The guidelines state that FRT should never be used by private business in an uncontrolled environment (e.g. by a shop owner for marketing purposes such as monitoring reactions in the aisles to products or promotions).

The use of FRT in an uncontrolled environment by public authorities also should be heavily restricted. Secure school or other public building is not a sufficient justification for FRT if other less intrusive measures would be effective. As we saw with the US Congress storming, extremists enjoy taking selfies while they riot as much as the rest of us do when at tourist locations. But ‘watch list’ of right wing extremists scrapped from their Facebook or Instagram pages to protect  the US Congress or our own Parliamentary buildings is probably not permitted.

Use for law enforcement purposes can be justified but require strict measures on setting up the watchlist and deploying the live facial recognition. Given that many more ‘innocent’ people will be caught up in the surveillance, use for FRT in an area for law enforcement needs to be transparent – with signage at entry points that sets out the purpose of the processing and the authority using the FRT and the duration of the live deployment. Covert use of live facial recognition is permissible only if strictly necessary to prevent an imminent and substantial risk to public security.

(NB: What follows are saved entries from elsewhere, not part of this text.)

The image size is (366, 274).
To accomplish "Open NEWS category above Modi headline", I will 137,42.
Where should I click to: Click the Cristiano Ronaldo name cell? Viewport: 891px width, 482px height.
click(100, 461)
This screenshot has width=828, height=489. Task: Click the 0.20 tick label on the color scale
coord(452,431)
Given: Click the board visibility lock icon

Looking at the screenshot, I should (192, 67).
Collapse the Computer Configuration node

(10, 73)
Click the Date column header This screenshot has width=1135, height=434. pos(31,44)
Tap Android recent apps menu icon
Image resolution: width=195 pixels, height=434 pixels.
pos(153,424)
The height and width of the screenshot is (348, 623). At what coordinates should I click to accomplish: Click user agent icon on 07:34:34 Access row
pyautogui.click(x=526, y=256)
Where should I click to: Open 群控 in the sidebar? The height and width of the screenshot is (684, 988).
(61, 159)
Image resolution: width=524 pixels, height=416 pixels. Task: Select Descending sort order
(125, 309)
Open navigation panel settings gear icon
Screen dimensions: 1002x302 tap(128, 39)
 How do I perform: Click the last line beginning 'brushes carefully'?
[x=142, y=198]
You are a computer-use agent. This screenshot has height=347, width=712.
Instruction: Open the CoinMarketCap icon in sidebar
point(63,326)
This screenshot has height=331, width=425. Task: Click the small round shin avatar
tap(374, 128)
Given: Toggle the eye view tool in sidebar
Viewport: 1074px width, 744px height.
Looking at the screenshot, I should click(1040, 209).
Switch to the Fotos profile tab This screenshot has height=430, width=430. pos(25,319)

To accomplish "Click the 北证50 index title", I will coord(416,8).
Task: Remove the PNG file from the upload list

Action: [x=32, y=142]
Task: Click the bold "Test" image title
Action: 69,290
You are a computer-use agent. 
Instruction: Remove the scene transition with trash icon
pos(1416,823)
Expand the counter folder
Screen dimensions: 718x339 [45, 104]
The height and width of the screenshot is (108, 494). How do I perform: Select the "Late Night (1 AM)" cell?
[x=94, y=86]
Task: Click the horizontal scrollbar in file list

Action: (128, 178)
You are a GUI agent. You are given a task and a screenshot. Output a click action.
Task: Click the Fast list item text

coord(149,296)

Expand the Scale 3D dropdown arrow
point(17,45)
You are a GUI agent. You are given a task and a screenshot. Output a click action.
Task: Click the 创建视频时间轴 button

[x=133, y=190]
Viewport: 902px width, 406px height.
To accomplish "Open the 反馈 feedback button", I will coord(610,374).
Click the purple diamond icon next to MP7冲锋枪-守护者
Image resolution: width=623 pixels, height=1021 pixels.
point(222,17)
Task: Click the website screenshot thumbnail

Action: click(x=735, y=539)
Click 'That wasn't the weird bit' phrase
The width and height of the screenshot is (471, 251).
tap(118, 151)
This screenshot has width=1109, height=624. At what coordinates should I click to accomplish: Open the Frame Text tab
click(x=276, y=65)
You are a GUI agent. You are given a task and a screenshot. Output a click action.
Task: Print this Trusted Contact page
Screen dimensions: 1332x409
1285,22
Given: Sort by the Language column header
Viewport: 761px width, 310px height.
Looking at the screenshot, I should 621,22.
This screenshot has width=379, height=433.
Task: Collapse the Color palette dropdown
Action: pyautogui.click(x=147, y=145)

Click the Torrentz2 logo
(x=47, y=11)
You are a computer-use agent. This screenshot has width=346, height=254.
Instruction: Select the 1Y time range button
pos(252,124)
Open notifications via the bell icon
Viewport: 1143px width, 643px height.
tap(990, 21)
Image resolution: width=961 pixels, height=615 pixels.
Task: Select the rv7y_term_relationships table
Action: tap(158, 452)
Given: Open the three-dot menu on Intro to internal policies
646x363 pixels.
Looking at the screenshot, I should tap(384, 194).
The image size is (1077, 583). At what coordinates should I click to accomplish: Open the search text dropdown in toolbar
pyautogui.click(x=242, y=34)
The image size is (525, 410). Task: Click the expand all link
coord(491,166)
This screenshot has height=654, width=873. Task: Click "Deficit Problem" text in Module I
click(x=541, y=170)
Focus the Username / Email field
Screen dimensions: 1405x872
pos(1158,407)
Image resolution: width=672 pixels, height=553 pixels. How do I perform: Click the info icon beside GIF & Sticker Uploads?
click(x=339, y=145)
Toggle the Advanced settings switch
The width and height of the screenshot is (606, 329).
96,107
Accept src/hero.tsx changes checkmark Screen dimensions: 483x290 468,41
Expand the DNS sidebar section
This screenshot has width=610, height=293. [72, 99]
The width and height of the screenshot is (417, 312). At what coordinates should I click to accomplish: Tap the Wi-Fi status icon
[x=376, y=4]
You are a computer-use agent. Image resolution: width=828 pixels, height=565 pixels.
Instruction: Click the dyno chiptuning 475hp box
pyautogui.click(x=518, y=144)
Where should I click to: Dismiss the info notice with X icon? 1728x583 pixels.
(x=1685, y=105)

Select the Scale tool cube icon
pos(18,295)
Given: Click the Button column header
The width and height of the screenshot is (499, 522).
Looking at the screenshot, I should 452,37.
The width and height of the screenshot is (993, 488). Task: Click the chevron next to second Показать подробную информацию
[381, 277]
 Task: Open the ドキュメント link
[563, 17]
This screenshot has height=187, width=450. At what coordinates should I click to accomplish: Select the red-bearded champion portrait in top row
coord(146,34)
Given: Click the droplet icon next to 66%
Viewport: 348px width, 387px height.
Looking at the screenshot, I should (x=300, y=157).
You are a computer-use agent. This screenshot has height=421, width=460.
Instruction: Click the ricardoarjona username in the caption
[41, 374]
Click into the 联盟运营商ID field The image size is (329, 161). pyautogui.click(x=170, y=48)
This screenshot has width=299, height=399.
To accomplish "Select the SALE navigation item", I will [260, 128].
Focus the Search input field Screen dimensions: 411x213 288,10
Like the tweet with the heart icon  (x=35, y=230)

Use of FRT by business in a controlled environment requires explicit, informed consent from individuals, given the power imbalances between, for example, employers and employees. To ensure consent is freely given, individuals have to be offered an alternative security access technology, such as keying in a password. Those alternatives also must not be so cumbersome (e.g. length of the password) that they have the practical effect that the choice is not genuine.

Makers of FRT

The guidelines also set out principles which developers and manufacturers of FRT should satisfy. They are under a strict burden to test their FRT systems to identify and eliminate disparities in accuracy. This needs to be done using synthetic data sets of men and women of different skin colours, all ages, different morphologies, from different camera angles and in today’s world, to manage face coverings. The FRT system also needs periodic renewal of the data (i.e. the faces to be recognised) to continuously improve the algorithm but also to recognise aging.

Developers of FRT have a positive duty to work through the privacy issues with their clients. Their FRT should have enough flexibility to adjust for the principles of purpose limitation, data minimisation and data storage, which are likely to be specific to the setting in which the client proposes to use the FRT.

It’s about more than the law

Finally, a user proposing to use FRT needs to ask “I know I can, but should I?”. The guidelines recommend:

“In addition to the respect of legal obligations, giving an ethical framework to the use of this technology is also crucial, in particular with regard to higher risks inherent to the uses of facial recognition technologies in certain sectors. This could take the form of independent ethics advisory boards that could be consulted before and during lengthier deployments, carry out audits and publish the results of their research to complement or endorse an entity’s accountability. Expressly ethical considerations may help strike an appropriate balance between competing interests in a demonstrably fair way.”